稱取2gDE-52，置于砂芯漏斗中，先在20mL0.5mol/LNaOH中浸泡30min，然后用蒸餾水淋洗至pH=8.0，再用20mL0.5mol/LHCl浸泡30min，然后用蒸餾水淋洗至pH=4.0。zui后用20mL0.5mol/LNaOH浸泡30min后蒸餾水洗至pH=8.0。用洗脫液A浸泡已處理好的DEAE—纖維素，并更換1～2次。

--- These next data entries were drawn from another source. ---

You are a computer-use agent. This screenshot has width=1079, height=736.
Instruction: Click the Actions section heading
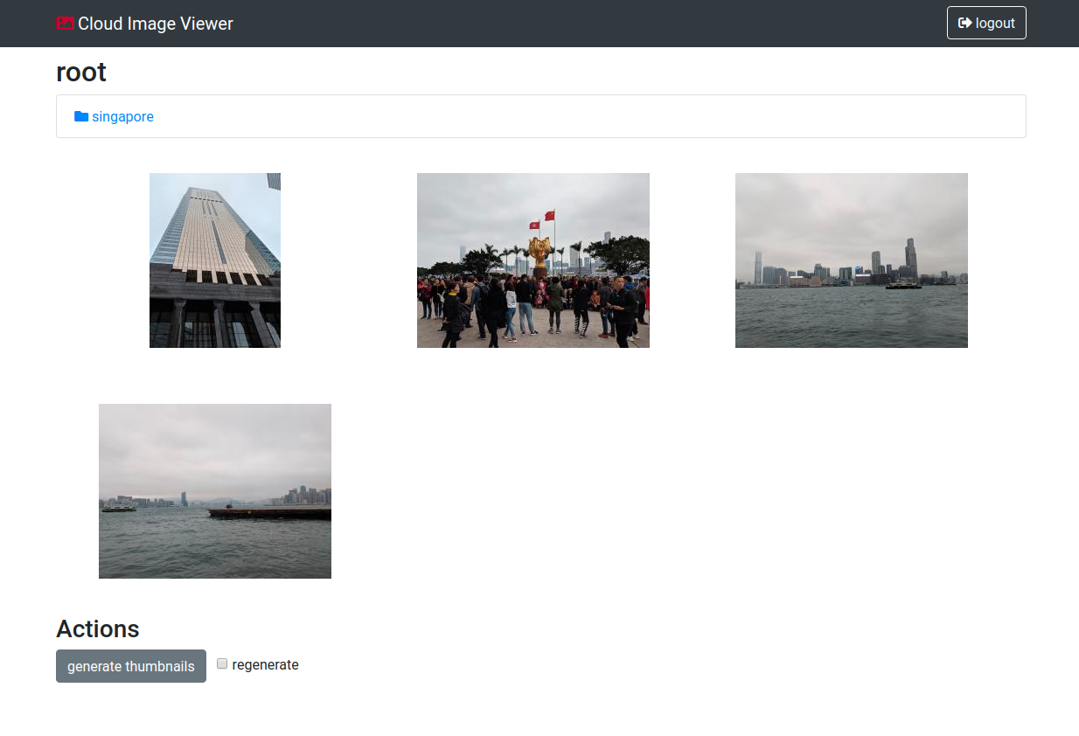click(97, 628)
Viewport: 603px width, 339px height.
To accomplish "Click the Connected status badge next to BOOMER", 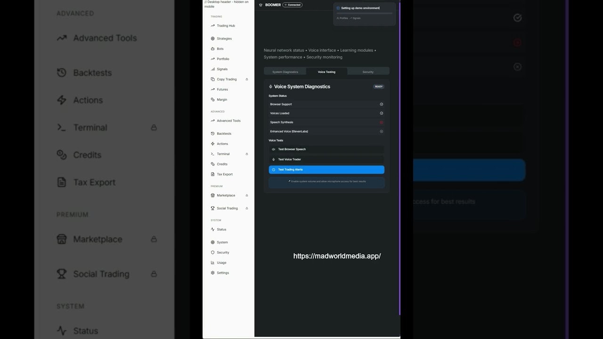I will [x=293, y=5].
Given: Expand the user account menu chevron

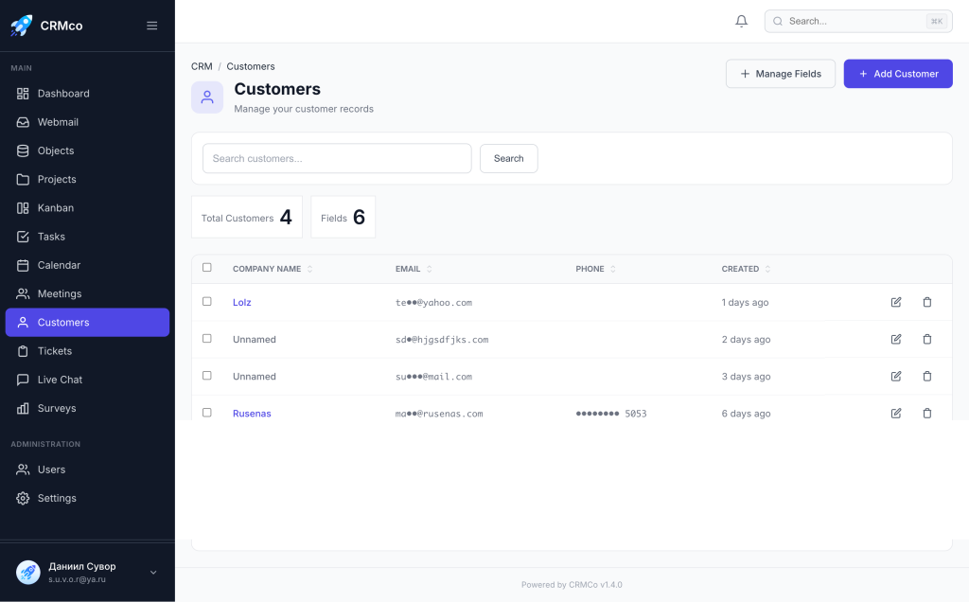Looking at the screenshot, I should point(153,572).
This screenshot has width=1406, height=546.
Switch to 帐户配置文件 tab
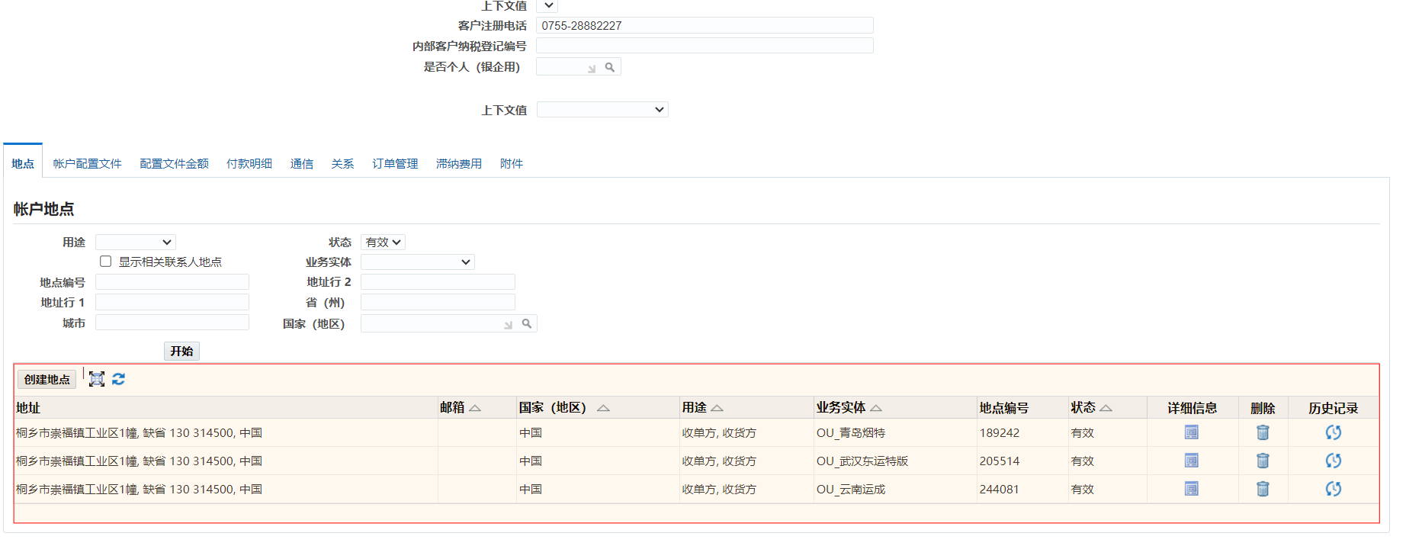click(87, 164)
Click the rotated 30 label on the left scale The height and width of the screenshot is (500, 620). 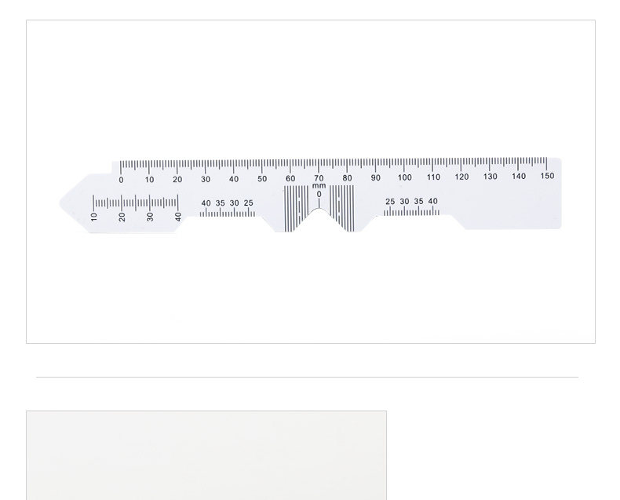(150, 217)
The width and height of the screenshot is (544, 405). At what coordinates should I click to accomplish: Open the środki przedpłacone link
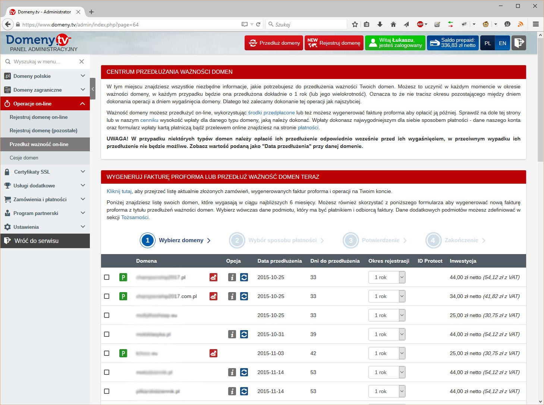[271, 113]
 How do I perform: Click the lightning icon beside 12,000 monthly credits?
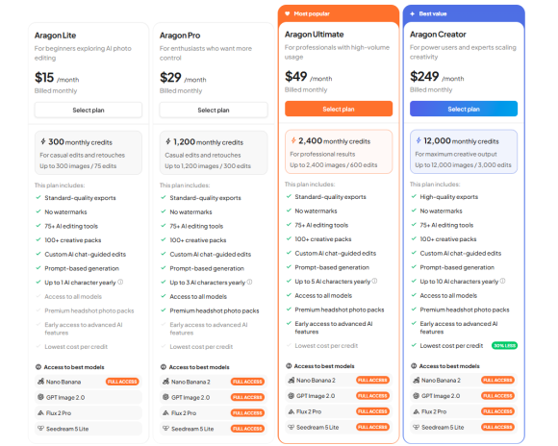pos(419,140)
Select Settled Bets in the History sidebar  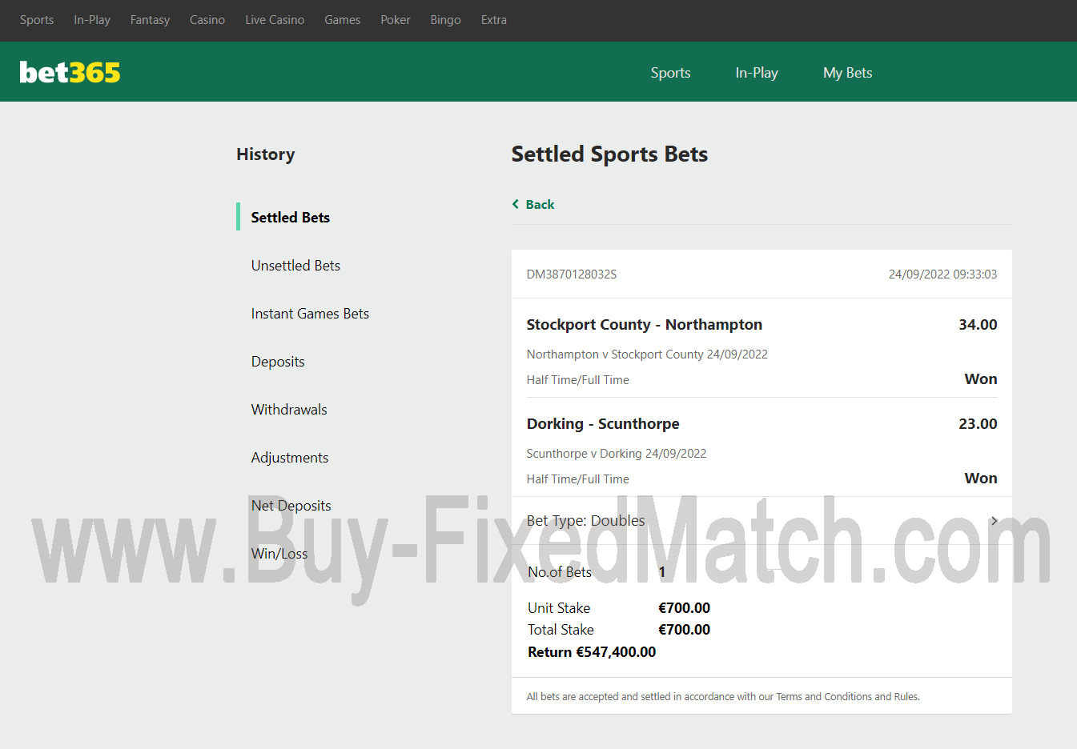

2、裝柱取1.5ⅹ20cm層析柱一根，如圖1裝柱。裝入約10mL洗脫液A，打開下活塞讓緩沖液慢慢滴出，同時，將懸浮于適量洗脫液A中的DEAE—纖維素一邊攪動一邊倒入層析柱中，讓其自然沉降到全部加入為止。用洗脫液A以1.0ml/min的流速平衡柱子，直到流出液pH與起始緩沖液的完全相同為止。

注：裝柱時交換劑一次倒入，若分次倒入時，則須在再次添加之前將界面處的交換劑攪起，以保證柱床不分節。柱面要平整，柱中無氣泡。

3、上樣

上述平衡過程完畢后，待液面離纖維素沉降面約1cm后，關閉活塞。用滴管將樣品沿管壁小心加入，待全部樣品進入柱后，在柱床面上加一層洗脫液A。上樣量占柱體積的2.5%左右。

4、洗脫

連接洗脫瓶，打開柱下口開始洗脫。先用洗脫液A洗脫1個柱體積（收集在一個試管中），流速約0.5ml/min；然后用洗脫液B中5個梯度分別洗脫一個柱體積，分別收集，流速約0.5ml/min。

5、鑒定收集各個洗脫組分，紫外吸收法測定每個組分的蛋白含量。